MPSE an exhibition in delicious pop-folk

By Jordyn Marcellus

MPSE are a lot different than the stereotypical singer-songwriter. The group, who won the 2009 Calgary Folk Music Festival Best New Song competition, find themselves with an aggravating problem: they keep being asked who the brains behind the song is.

Their music is full of atypical pop arrangements, including musical acc-ents like handclaps, trombone and breezy vocals by keyboardist Maddy Purves-Smith and guitarist Liam Law. The entire group worked on their winning song, collectively arranging each track, with Purves-Smith and Law writing the lyrics after the arrangement had been nailed down.

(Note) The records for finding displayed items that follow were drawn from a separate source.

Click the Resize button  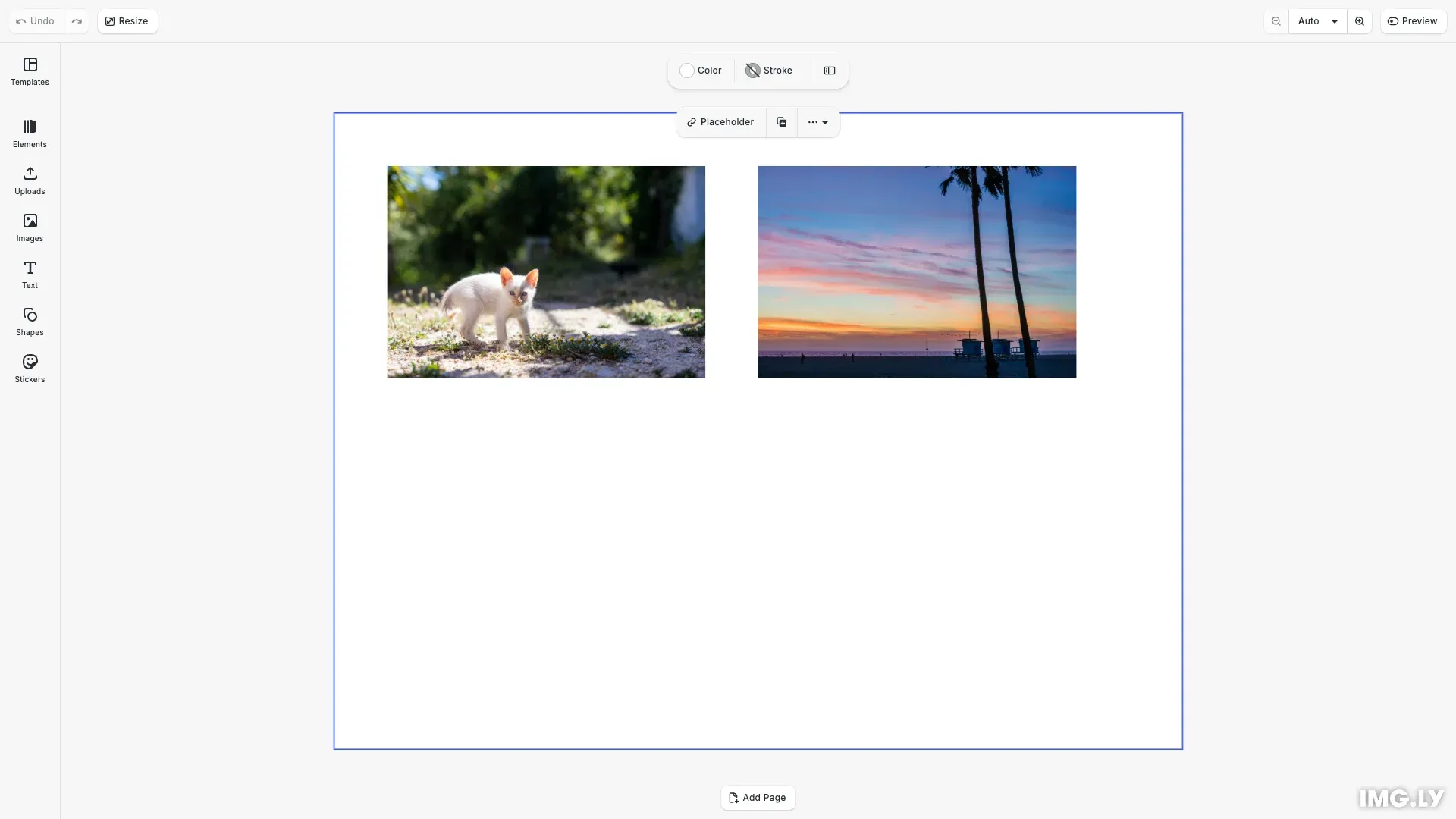(x=127, y=20)
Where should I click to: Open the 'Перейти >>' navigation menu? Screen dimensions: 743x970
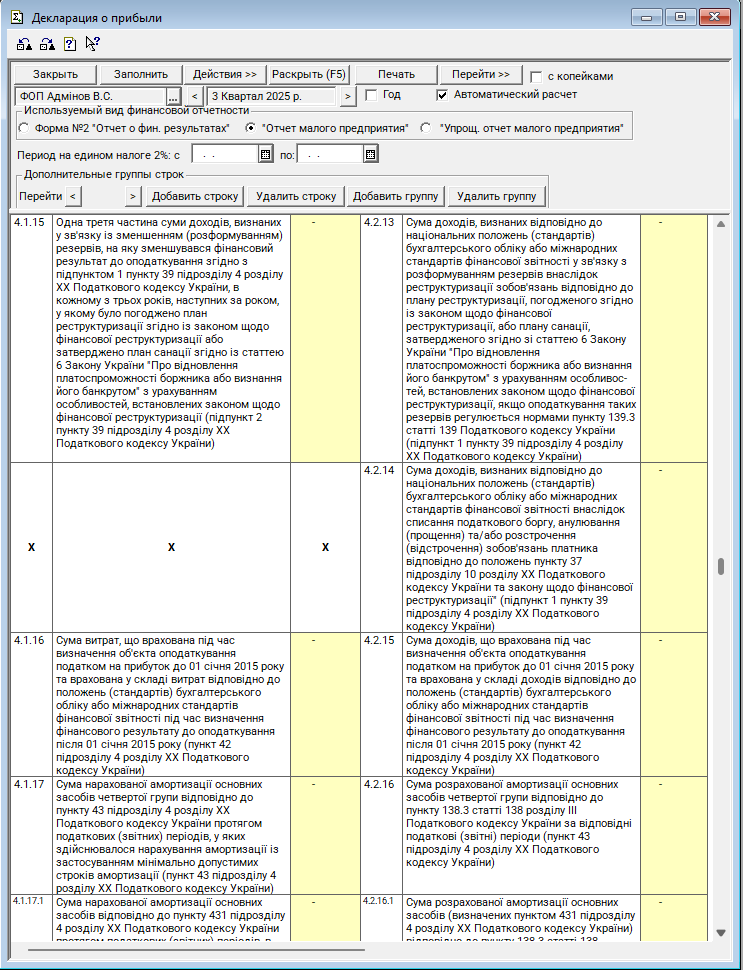[x=480, y=75]

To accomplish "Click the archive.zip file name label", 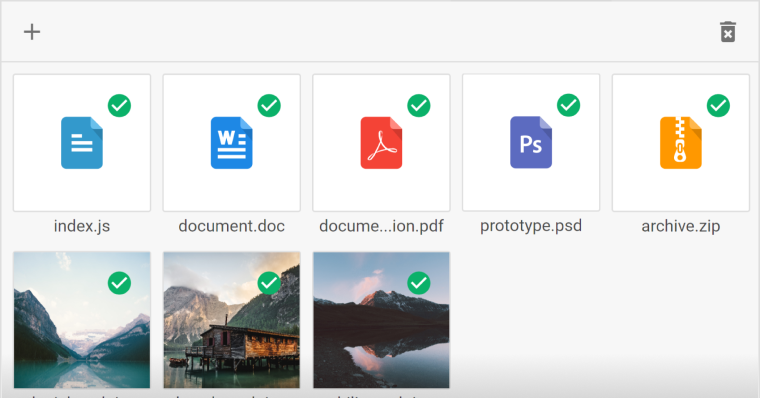I will pyautogui.click(x=681, y=226).
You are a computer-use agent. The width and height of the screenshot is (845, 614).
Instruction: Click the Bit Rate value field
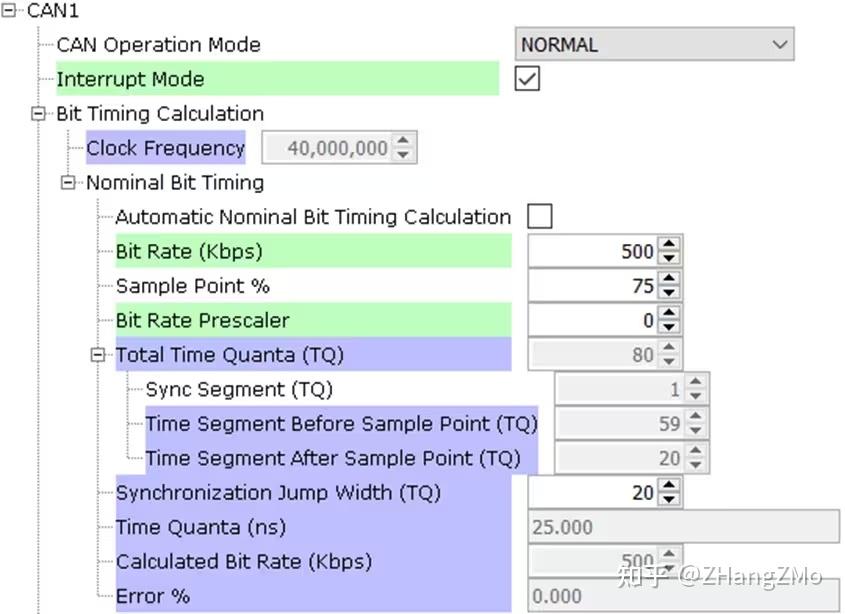pos(592,251)
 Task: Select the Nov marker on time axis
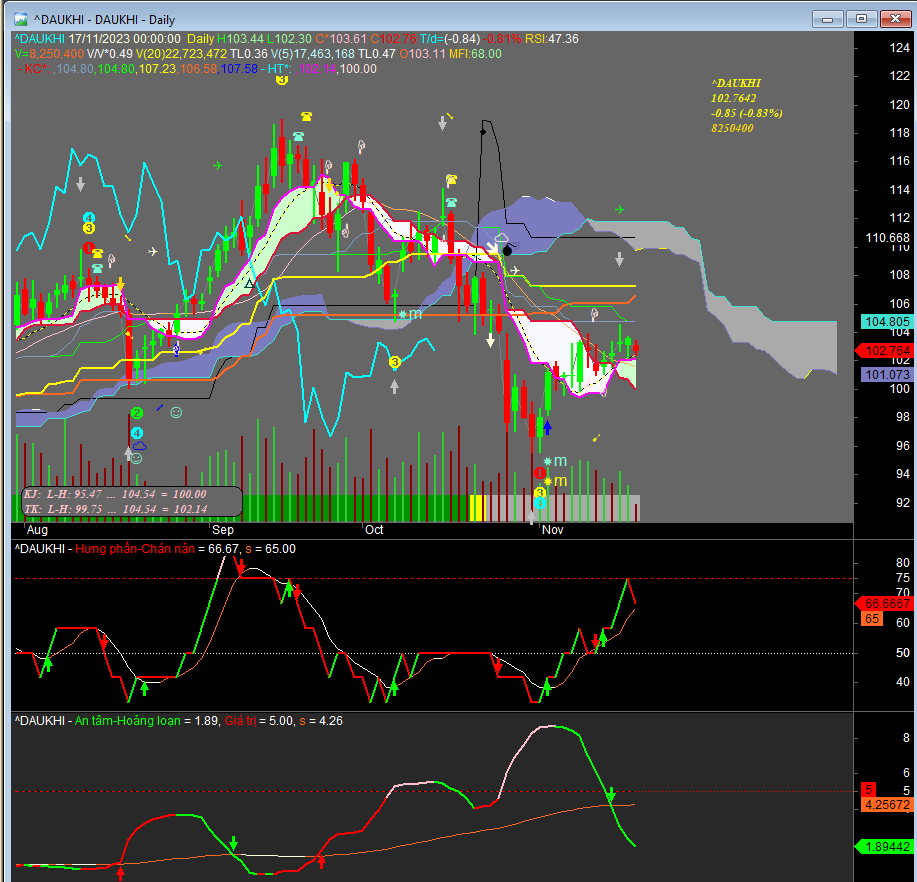(553, 530)
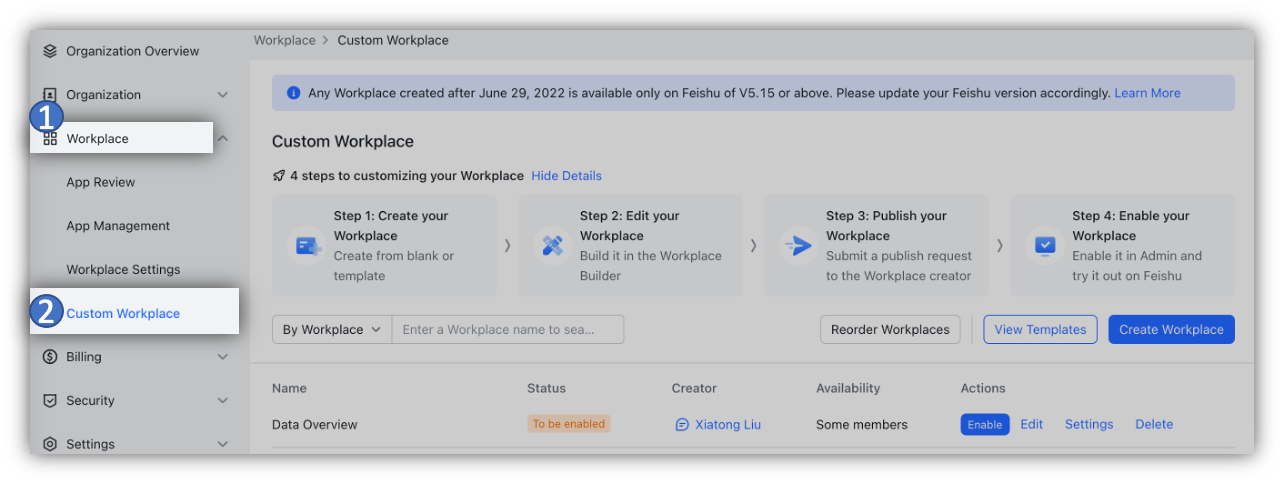Screen dimensions: 1284x484
Task: Click the Organization Overview layers icon
Action: click(x=50, y=51)
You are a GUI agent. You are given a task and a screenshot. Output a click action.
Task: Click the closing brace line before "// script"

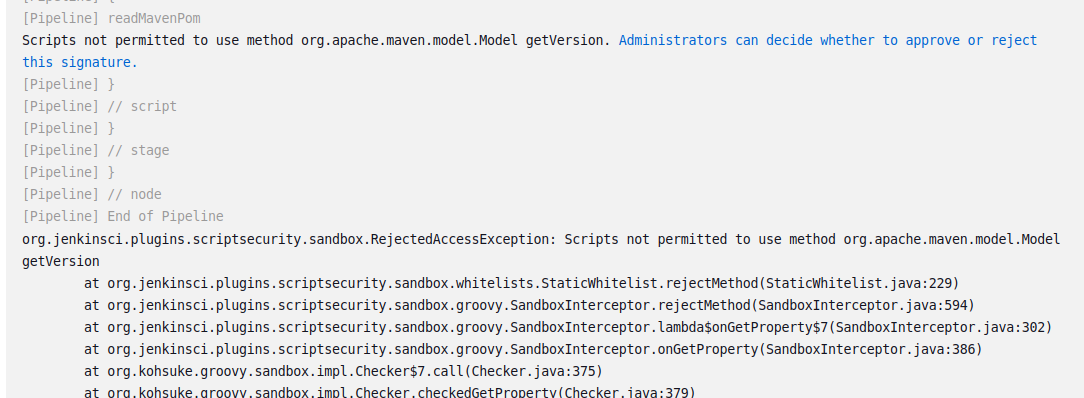68,84
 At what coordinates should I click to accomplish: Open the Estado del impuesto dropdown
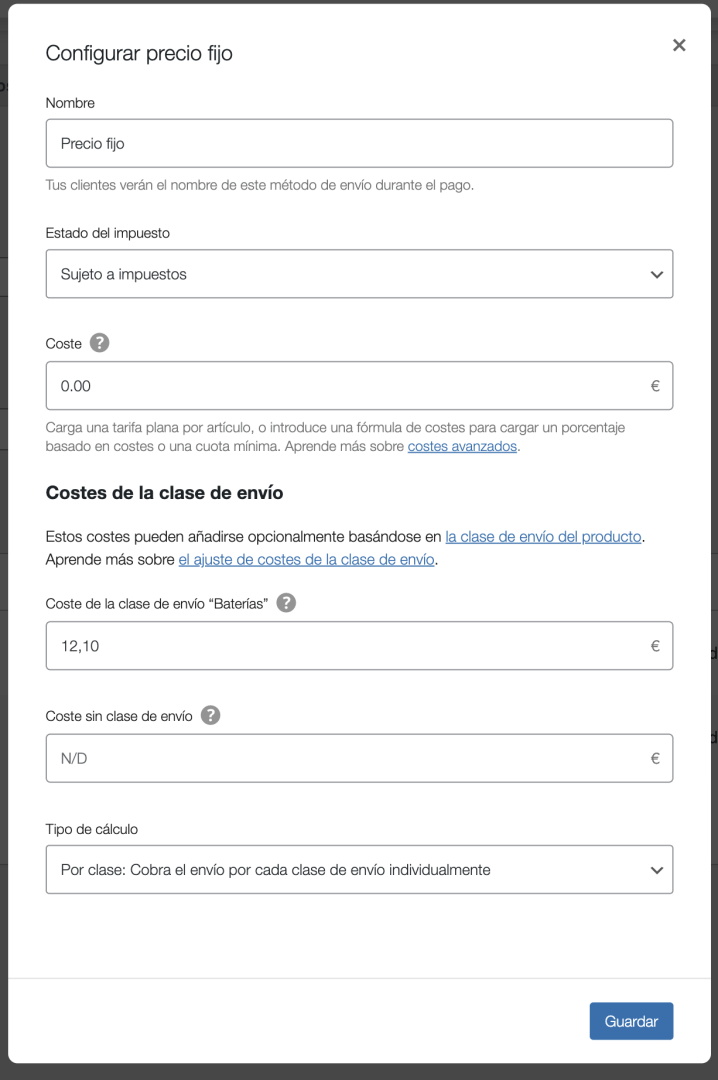(359, 274)
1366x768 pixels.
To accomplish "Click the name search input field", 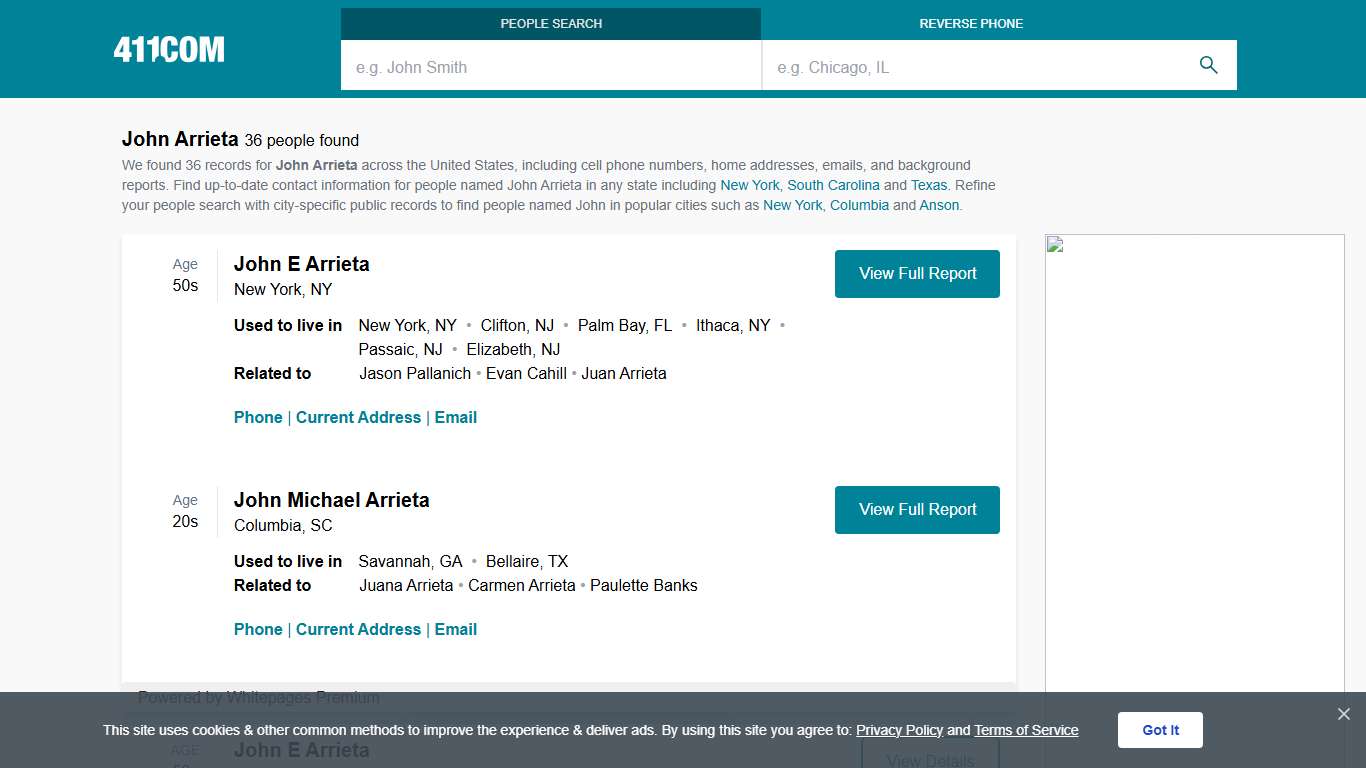I will tap(551, 66).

“We definitely always wanted lyrics to give something to the music,” says Purves-Smith. “Whether it be in terms of storytelling or almost as an additional instrument, it’s definitely been fun using that to our abilities.”

The two start brainstorming with one-word imagery and build from there. Law says the process is “a big thought shower,” with lyrical content reflecting the musical imagery. This flies in the face of popular thought concerning singer-songwriters — the music doesn’t reflect and accent the lyrics, the lyrics become another instrument to reflect the musical imagery the instrumentation evokes.

“For me, the lyrics come more from the images of the music,” says Purves-Smith. “I have a pretty good idea about what the song is about to me, before we even start writing lyrics.”

“The best example is the song we played for the competition, [‘Straight For the Honey’]” adds Law. “We literally both sat down and came up with, I don’t know, a blueprint for what the story is about. It’s a story about a guy — the story is clearer to some than others, but we kind of went with that.”

While this creative system has worked for the group, traditionalists have been quick to recognize Purves-Smith as the ostensible brains behind the act, even though the group works together to create their own music. That leads to frustration, because the music is all equally crafted by the entire band.

“Every e-mail I would get [from festival organizers], I would say, ‘Just have to clarify, all the members worked on the song. I’m just the e-mail contact.’ Then I would get an e-mail saying, ‘Congratulations Maddy,’ and I would have to say, ‘Just to clarify [she trails off].”

Nowhere was this problem felt more strongly than when the band was competing in the Best New Song and Best Song competitions. The group found themselves constantly barraged with questions about who actually ended up writing the song.

“It’s weird; every time we played [at the competitions], we’re asked, ‘Who wrote it? Who wrote it?’ ” adds Law.

While MPSE have played only three live shows — their performance Sunday at the Calgary Folk Music Festival will be their fourth — the professional quality of their music features an exciting pop sensibility that belies the group’s relative inexperience.

Though Law and Purves-Smith are leaving at the end of the summer, MPSE plans to release an EP with the money they won through the Best New Song competition; it will soon be required listening for anyone who wants to be in the know.